If you're looking for a scapegoat, Mike Lynch offers an easy target, but Meg Whitman ought to take a long, hard look in the mirror.

Charles Cooper Former Executive Editor / News
Charles Cooper was an executive editor at CNET News. He has covered technology and business for more than 25 years, working at CBSNews.com, the Associated Press, Computer & Software News, Computer Shopper, PC Week, and ZDNet.
Charles Cooper
3 min read
Autonomy founder Mike Lynch HP
If Meg Whitman has a clue about how to restore a one-time Silicon Valley legend, she's doing a great job of keeping the plan to herself.

Nine months after her appointment as Hewlett-Packard's CEO, the Whitman era began in earnest today with the announcement that HP would fire 27,000 employees.

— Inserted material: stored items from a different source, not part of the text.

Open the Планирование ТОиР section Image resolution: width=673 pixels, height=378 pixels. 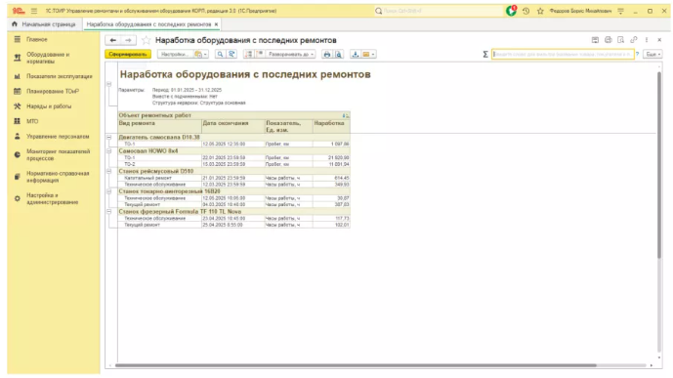[53, 92]
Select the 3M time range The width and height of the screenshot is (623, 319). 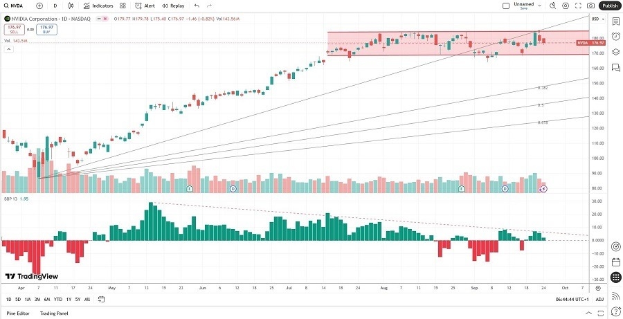(x=37, y=299)
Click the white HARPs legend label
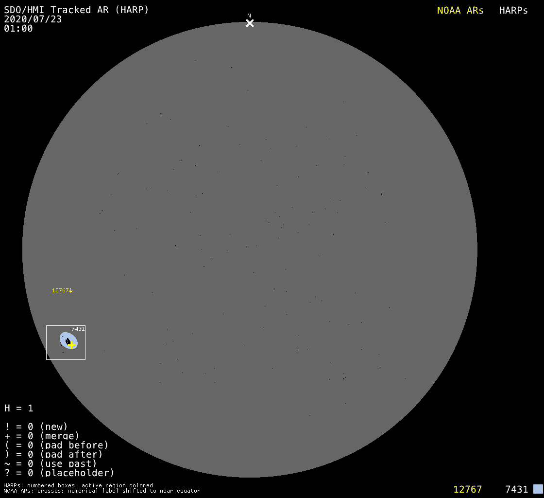Viewport: 544px width, 498px height. 513,11
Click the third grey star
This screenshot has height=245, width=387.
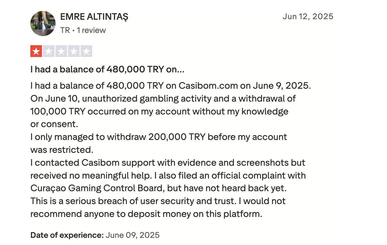point(61,51)
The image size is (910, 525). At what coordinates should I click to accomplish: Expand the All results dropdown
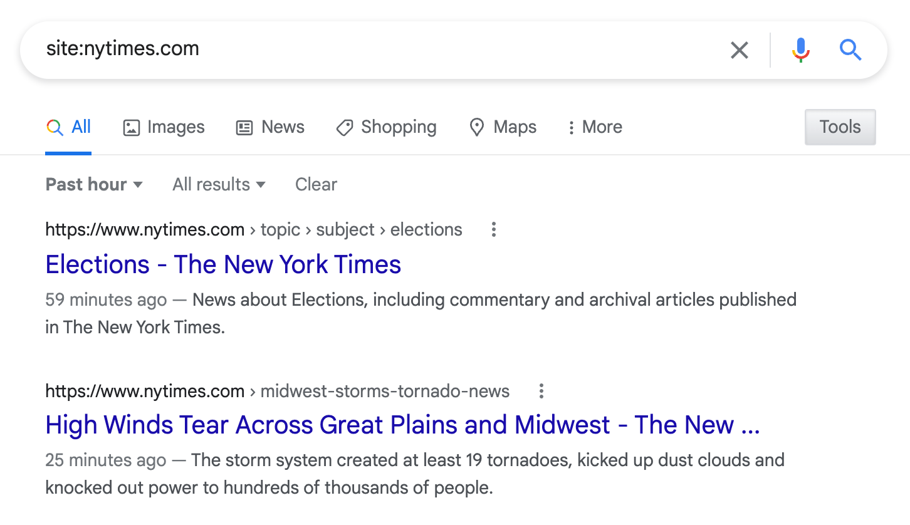coord(218,184)
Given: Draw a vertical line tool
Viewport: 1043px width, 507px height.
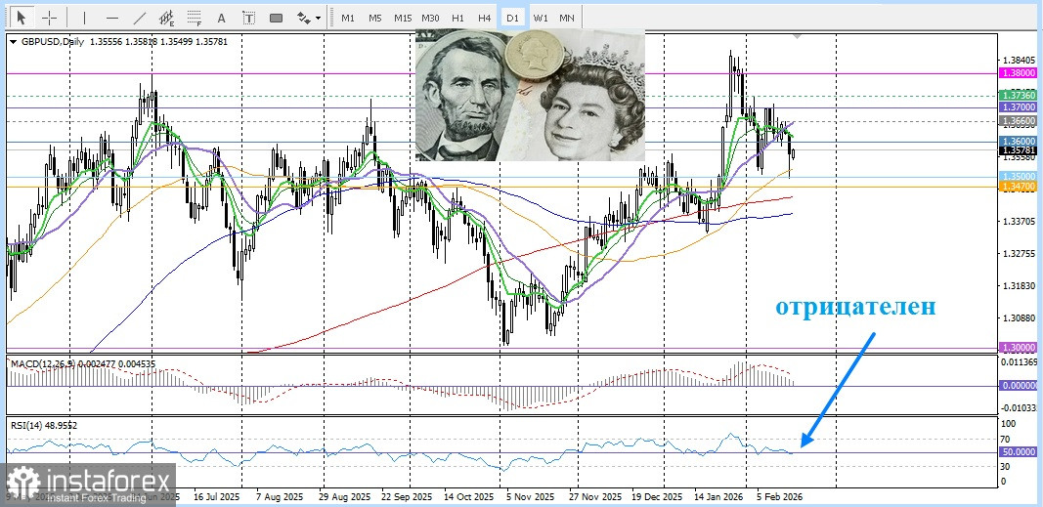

Twenty seven thousand employees.

And among the casualties is one Mike Lynch, the brilliant English computer scientist who founded Autonomy, a company once described by the Financial Times as "the doyen of European software." Autonomy's software sifts through and categorizes patterns found in unstructured and semi-structured information as opposed to the data residing in columns and rows. It's propeller head stuff -- hey, Lynch is a Cambridge-educated propeller head -- but for customers who might need to search through e-mails or other data for evidence of fraud or compliance-related purposes, it's quite a handy tool.

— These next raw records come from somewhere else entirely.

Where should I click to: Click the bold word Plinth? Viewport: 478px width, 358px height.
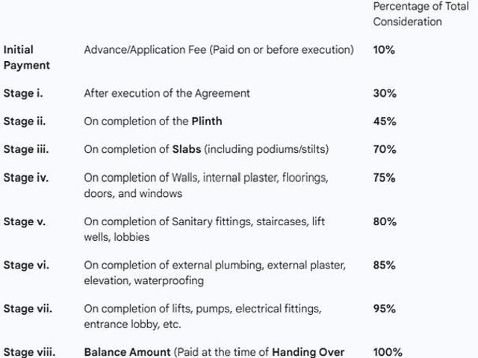[206, 122]
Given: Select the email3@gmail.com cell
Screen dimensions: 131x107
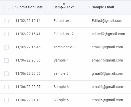Looking at the screenshot, I should (107, 47).

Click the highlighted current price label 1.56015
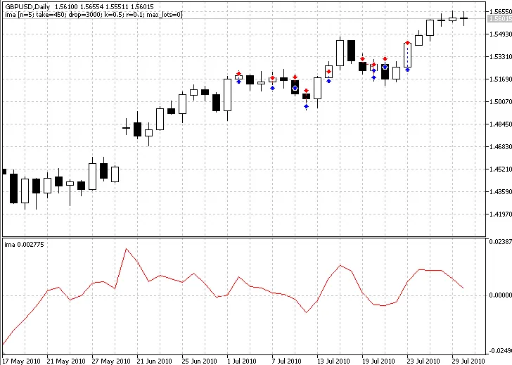pyautogui.click(x=498, y=19)
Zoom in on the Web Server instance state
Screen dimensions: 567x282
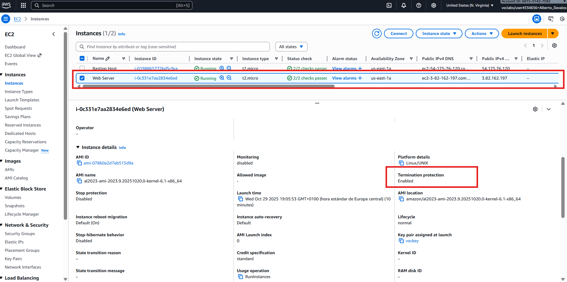point(222,78)
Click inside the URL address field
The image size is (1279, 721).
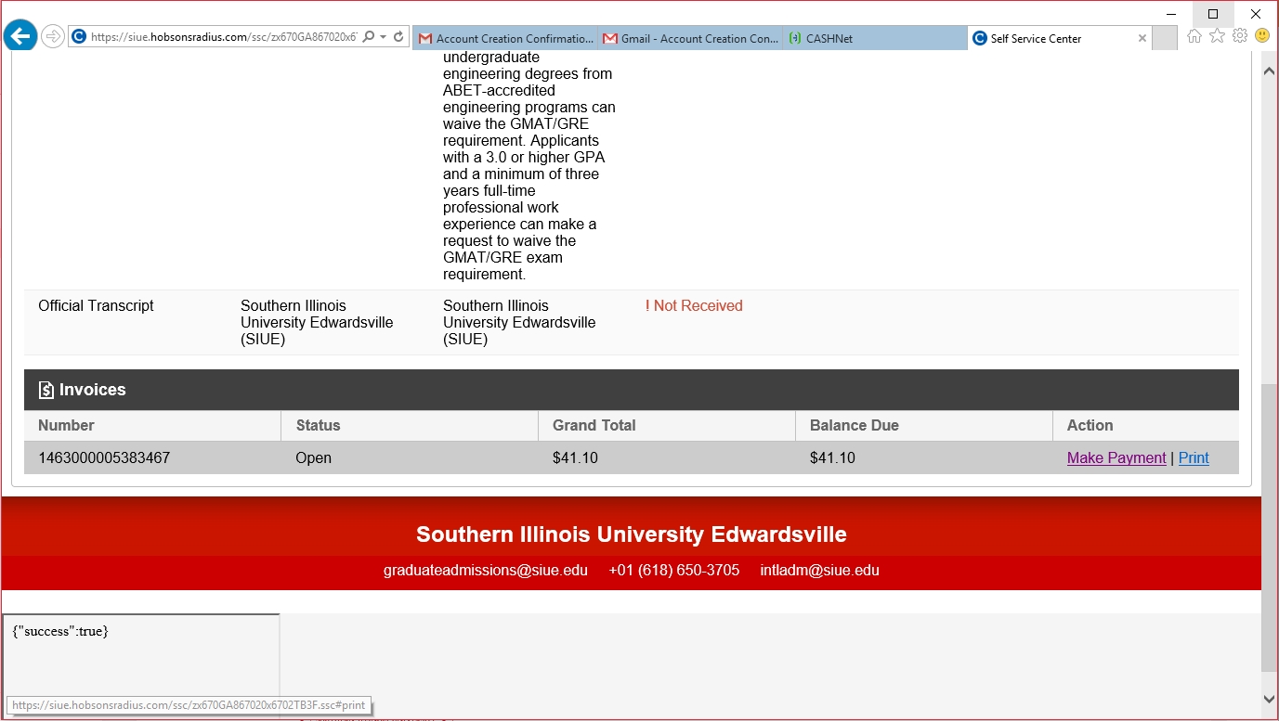[223, 37]
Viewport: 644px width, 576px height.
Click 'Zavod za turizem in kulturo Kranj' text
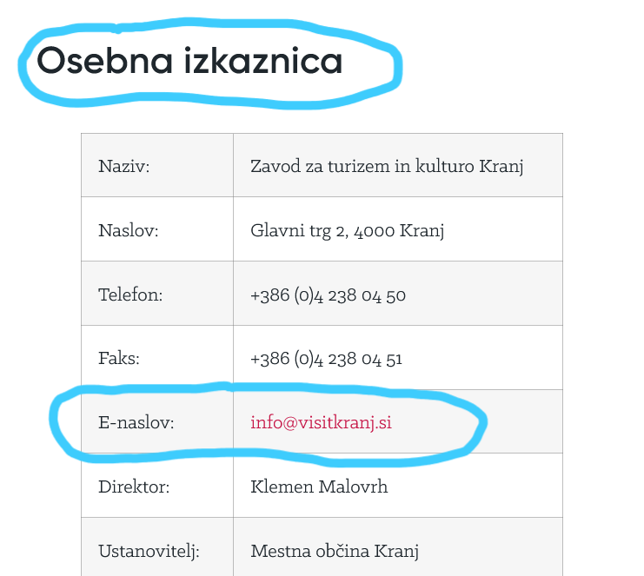(x=387, y=166)
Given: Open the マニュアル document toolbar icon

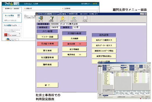Looking at the screenshot, I should (x=85, y=19).
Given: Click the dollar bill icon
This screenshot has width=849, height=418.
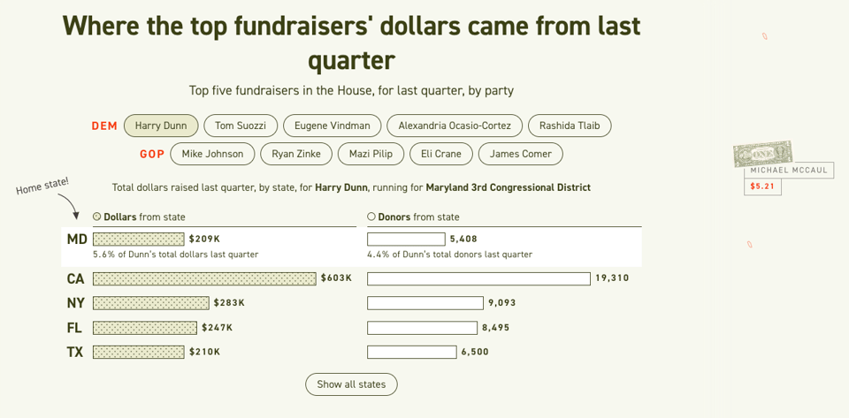Looking at the screenshot, I should tap(761, 154).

Not long after taking over from disgraced Mark Hurd, then-CEO Leo Apotheker saw a fit with Autonomy and orchestrated a controversial deal to acquire the company . The $12 billion acquisition was billed as a way to help HP move faster into software and services and further reduce HP's reliance on consumer demand. Unfortunately for Apotheker, he was expecting too much from this one acquisition. Making matters worse, HP also overpaid. When it came time for the board to decide Apotheker's future, the controversy over Autonomy offered extra ammunition for the board to use when it decided to appoint Whitman as the new CEO.

Now HP is saying that that Lynch is moving on. Autonomy's "license revenue was disappointing, sales execution was a challenge and big deals were taking longer to close," according to finance director, Cathie Lesjak. Whitman read from the same script, adding that Autonomy's problems were "not the product...It's not the market...It's not the competition. This is classic entrepreneurial company scaling challenges -- it's a whole different ball game."

But didn't HP also suffer revenue declines in its imaging and printing division as well as in its enterprise server, storage and networking products groups in the last quarter? The best you could point to were the basically flat performances in the company's PCs and services groups. And while the overall numbers weren't as bad as initially feared, HP still suffered its third straight quarter of revenue and profit declines. (Sales were down 3 percent and profits fell 31 percent.)

After a stinker like that, someone's head was going to roll. So here was Lynch, the outsider brought into the company -- at a platinum price -- by a CEO who got bounced after just a year. If you're searching for convenient scapegoats, how much easier does it get?

So now we move on from this latest act in Silicon Valley's longest-running soap opera. The starring names change -- Fiorina, Hurd, Apotheker, and now Whitman -- but the plot line remains the same. HP is in as bad a shape than ever. Old scripts, old slogans -- Whitman even said on the earnings conference call with analysts Wednesday afternoon that she was "cautiously optimistic" about HP turning the corner. We've heard this stuff a zillion times before. Maybe someone can explain why it's going to work this time? If there's a transformational leader at the helm, this would be a good time to prove it.